Patek Digital
End-to-end wearable telemetry for analog-watch health tracking
Overview
Patek Digital
End-to-end wearable telemetry for analog-watch health tracking
A replacement watch-band link to add modern health tracking to traditional analog watches. Custom PCB, ESP32 firmware, rechargeable power circuit, SwiftUI iOS app, NimBLE Stack, Supabase
Full telemetry path end to end: sensor acquisition → ring-buffered processing → compact records → staged consolidation → BLE sync → cloud → analytics.
Hardware architecture and telemetry format
Schematic shown to the left. Custom PCB plus ESP32 sensor stack. Each sample packs accelerometer, gyroscope, heart rate, temperature, and timestamp into a 20-byte binary record at an effective 50 Hz. Compact-by-design so buffering, storage, BLE, and on-device analytics all stay practical on a constrained device.
PCB build and bring-up
Time lapse of board assembly. We used a stencil and solder paste. 0402s proved to be a challenge. As this was my first PCB, it took lots of rework before we were able to get all peripherals responsive.
On-device buffering and two-stage consolidation
Two-stage compression on-device. Raw samples push into a 256-slot ring buffer; processing waits for a full 125-sample window. Each window collapses into a 10-byte summary (avg HR, avg temp, step count, timestamp) covering ≈ 2.5 seconds. Six summaries average and sum into a 15-second interval record. Storage and BLE cost drop substantially without losing the health signal.
Heart-rate validation against Apple Watch
Measured HR over time against an Apple Watch reference.

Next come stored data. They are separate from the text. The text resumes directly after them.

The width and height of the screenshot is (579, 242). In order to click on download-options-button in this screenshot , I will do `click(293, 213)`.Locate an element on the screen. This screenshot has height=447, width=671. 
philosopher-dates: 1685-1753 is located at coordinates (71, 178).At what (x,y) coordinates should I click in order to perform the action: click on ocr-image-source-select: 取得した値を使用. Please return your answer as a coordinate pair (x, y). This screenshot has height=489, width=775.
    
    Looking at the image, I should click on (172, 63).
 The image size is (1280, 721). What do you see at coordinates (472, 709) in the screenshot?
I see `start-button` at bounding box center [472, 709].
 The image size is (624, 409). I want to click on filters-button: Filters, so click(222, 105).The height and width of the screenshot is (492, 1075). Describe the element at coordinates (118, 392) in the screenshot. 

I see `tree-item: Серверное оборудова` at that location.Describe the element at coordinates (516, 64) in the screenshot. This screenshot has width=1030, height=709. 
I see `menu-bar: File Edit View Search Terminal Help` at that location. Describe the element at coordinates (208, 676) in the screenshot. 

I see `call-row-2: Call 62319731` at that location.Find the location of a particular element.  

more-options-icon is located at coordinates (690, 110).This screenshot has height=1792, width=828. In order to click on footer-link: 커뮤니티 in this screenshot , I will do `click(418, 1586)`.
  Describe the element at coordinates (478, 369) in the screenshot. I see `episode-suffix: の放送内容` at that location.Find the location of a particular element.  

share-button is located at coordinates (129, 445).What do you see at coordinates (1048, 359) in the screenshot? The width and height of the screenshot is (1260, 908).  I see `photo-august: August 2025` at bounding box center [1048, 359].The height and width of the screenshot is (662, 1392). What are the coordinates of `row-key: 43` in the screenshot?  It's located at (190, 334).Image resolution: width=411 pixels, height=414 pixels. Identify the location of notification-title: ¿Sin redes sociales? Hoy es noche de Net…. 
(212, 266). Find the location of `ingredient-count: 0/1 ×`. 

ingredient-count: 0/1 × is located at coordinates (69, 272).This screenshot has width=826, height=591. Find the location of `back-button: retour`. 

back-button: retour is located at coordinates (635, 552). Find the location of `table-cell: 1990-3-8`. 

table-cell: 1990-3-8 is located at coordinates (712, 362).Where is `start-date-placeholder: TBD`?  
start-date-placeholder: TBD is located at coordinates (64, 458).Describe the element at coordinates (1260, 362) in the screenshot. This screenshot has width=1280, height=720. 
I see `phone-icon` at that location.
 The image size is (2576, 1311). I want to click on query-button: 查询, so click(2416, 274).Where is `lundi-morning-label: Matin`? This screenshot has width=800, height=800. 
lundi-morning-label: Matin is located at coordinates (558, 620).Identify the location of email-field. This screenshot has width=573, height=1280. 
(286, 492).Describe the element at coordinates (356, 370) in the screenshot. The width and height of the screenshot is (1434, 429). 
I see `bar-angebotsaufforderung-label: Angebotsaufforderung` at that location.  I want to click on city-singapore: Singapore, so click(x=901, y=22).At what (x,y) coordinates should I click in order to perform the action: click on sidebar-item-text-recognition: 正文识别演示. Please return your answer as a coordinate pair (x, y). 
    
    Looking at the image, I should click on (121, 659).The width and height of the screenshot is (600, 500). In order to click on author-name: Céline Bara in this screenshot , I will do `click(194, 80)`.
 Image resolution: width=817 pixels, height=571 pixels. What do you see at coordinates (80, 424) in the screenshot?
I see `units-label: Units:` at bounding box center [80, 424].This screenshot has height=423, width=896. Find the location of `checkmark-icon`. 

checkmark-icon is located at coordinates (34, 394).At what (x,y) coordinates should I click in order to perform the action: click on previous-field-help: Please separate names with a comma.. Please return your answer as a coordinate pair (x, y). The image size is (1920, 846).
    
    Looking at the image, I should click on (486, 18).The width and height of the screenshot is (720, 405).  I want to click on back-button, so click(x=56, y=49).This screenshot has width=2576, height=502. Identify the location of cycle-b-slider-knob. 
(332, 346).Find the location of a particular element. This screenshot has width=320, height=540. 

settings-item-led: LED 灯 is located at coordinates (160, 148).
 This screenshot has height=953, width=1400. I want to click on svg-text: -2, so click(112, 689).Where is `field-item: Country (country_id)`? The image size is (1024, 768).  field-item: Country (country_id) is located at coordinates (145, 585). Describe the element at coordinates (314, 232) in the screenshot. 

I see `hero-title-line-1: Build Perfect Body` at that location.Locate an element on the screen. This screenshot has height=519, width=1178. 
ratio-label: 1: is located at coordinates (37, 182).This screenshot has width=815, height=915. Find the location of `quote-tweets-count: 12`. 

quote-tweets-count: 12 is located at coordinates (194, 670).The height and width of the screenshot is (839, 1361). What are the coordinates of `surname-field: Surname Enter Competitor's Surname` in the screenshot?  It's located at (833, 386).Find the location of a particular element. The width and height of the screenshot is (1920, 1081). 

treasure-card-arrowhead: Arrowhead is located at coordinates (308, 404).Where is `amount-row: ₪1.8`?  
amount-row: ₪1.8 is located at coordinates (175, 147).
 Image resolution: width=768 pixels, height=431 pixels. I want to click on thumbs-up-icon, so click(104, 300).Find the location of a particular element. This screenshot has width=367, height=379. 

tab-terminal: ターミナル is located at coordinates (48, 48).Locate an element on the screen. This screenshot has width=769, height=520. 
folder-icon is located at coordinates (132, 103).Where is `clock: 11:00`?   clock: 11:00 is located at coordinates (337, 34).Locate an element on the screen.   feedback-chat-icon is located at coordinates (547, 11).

One example verification that the full pipeline (sensing → filtering → buffering → BLE sync → app) produces believable physiological telemetry end to end. The app on the phone is a custom ios app showing data from the patek digital device worn on the same wrist as the apple watch for about a 20 minute period of time.
Step counting and derived activity metrics
Step detection runs on raw accelerometer data, tuned for the noisier signal a wrist sees compared to a hip-mounted pedometer.
The three axes collapse into a single magnitude, √(ax² + ay² + az²), then pass through a low-pass filter (α = 0.11) to smooth out high-frequency noise from incidental wrist motion.
Every 2.5 seconds, the algorithm computes a local baseline and sets the step threshold at baseline + 0.03 G. A sample only counts as a step if it clears three filters:
- It's a local peak above its immediate neighbors
- At least 6 samples have passed since the last counted step (debounce)
- It falls inside an active walking streak
A streak opens once 3 qualifying peaks land in sequence and closes after roughly 2 seconds of silence, which keeps gestures like typing or reaching from inflating the count.
On the phone, raw step counts feed distance, calorie, and time-range dashboards.
BLE sync, iOS app, and cloud persistence
Custom BLE sync, not a live stream. Scan ESP32 → restore connection state → sync device time → SEND command → parse start/data/end markers → upload chunked records to Supabase → ERASE device storage only after successful sync. Of course, all of this happens behind the scenes, the user merely opens their app. The SwiftUI app rolls uploaded records into day, week, and month dashboards.
Custom hardware, compact firmware, embedded analytics, BLE protocol, mobile sync, and cloud — one telemetry system end to end.